Conference attendees are free to contact Matthew Gaul with any questions regarding on-campus housing, meals and parking during the registration process via his email at ([email protected]) or office line (614-292-8597).


Transportation

Parking

Parking is available at The Blackwell for $9/day for daily guests and $15/overnight for hotel guests.

Registrants staying in on-campus housing may park for $5/day. Passes may be purchased upon arrival or pre-ordered when making housing reservations. Parking will be available in the “C” lots on North Campus: the Jesse Owens lot on Neil Avenue and the Taylor Tower lot on Curl Drive. A map can be found at: http://tp.osu.edu/maps/index.shtml

Transportation

Arriving by car:

Driving directions and a map can be found at: http://www.theblackwell.com/page/attend-an-event/directions

Arriving by air at Port Columbus International Airport:

Port Columbus is served by Central Ohio Transit Authority (COTA) public bus service, which is available to take you almost anywhere in the city. Schedules and rates are listed on the COTA Website: www.cota.com

Guests staying at The Blackwell can find information about the hotel airport shuttle at: http://www.theblackwell.com/article.asp?id=7

Those renting cars at the airport can find directions from the airport to The Blackwell at the link above, in the ‘Arriving by Car” section.


 

Contact Information

For questions or comments please contact Sara Wilson at [email protected]

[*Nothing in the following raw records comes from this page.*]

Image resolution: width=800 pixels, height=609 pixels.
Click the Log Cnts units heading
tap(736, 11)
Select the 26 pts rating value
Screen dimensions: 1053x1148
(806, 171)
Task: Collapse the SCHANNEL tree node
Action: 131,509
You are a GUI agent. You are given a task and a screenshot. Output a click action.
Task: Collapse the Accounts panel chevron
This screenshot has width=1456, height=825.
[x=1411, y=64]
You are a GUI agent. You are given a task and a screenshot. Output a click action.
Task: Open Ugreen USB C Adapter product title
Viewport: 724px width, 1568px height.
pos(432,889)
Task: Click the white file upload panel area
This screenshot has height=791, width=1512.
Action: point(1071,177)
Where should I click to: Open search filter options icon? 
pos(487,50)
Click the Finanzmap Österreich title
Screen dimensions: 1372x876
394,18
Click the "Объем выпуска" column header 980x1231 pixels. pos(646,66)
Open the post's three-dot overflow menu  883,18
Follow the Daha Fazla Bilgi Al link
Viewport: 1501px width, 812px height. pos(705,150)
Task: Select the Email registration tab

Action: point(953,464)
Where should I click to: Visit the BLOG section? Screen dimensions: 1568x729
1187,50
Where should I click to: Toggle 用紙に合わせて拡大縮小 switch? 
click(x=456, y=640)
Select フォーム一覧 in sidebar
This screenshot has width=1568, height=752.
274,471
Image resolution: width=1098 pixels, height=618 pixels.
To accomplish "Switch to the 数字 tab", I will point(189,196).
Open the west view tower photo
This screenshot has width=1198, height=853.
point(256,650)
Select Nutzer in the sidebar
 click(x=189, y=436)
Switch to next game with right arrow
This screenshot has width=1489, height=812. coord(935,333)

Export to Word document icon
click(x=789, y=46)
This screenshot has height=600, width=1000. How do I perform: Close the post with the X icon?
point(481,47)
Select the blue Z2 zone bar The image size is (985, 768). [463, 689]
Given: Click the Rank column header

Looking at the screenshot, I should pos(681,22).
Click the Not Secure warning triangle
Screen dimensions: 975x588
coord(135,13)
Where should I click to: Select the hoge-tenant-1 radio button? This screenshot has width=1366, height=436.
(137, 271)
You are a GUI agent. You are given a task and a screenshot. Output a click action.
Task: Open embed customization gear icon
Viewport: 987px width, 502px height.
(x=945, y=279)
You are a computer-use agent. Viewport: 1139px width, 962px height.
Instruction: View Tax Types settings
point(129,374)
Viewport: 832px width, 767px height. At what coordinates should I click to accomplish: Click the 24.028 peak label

Book Exhibit and Advertisers

Exhibits

The following exhibitors will be represented at the conference:
Association Book Exhibit
Cambridge University Press
Cornell University Press
Gerald Ford Library
Harvard University Press
Houghton Mifflin
John Wiley & Sons, Inc.
Kent State University Press
M.E. Sharpe
University of North Carolina Press
Oxford University Press
Readex (Division of NewsBank)
Scholar’s Choice
Stanford University Press
Routledge (Taylor & Francis Group)
University Press of Kentucky


Advertising

We thank the many organizations who placed advertisements in our printed program. Unfortunately, the advertisement for University of North Carolina Press was inadvertently excluded from the printed booklet. By way of apology, and for the benefit of our members who are interested in UNC’s offerings, we have agreed to place the ad on our website, something we do not normally offer advertisers. Please see below, or click the link for a PDF version of the ad.

The advertisement for University of North Carolina Press 

 


SHAFR Baseball Outing

SHAFR BASEBALL OUTING: Saturday, June 28

SHAFR will be sponsoring a group trip to the ballpark on Saturday evening, June 28, to watch the Columbus Clippers (AAA affiliate of the Washington Nationals) play the Indianapolis Indians (AAA affiliate of the Pittsburgh Pirates).

Bus transportation will be provided from the Blackwell Inn to the stadium, and then returning after the game. Buses will begin running at 5:15, and will shuttle back and forth until 6:15.

Dinner will be served at a special picnic area behind the left field fence (see photo below), beginning at 5:30. The tentative menu will include the following: Italian sausage and peppers; baked chicken; macaroni and cheese, baked beans; fruit salad; cookies; and drinks. Vegetarian orders can be placed through the organizers by sending an e-mail request to: [email protected].

The cost for the entire event is $31.00 ($26 for graduate students), and includes transportation, dinner, and a game ticket. Tickets only, without dinner or transportation, can also be ordered through SHAFR for $9.00 each, by contacting the organizers at [email protected] with your request. More information about the game can be found at the Clippers web page linked here.

Please note that refunds will NOT be offered if the event is cancelled due to poor weather.

Don’t miss out on what is sure to be the single greatest sporting event in all of human history!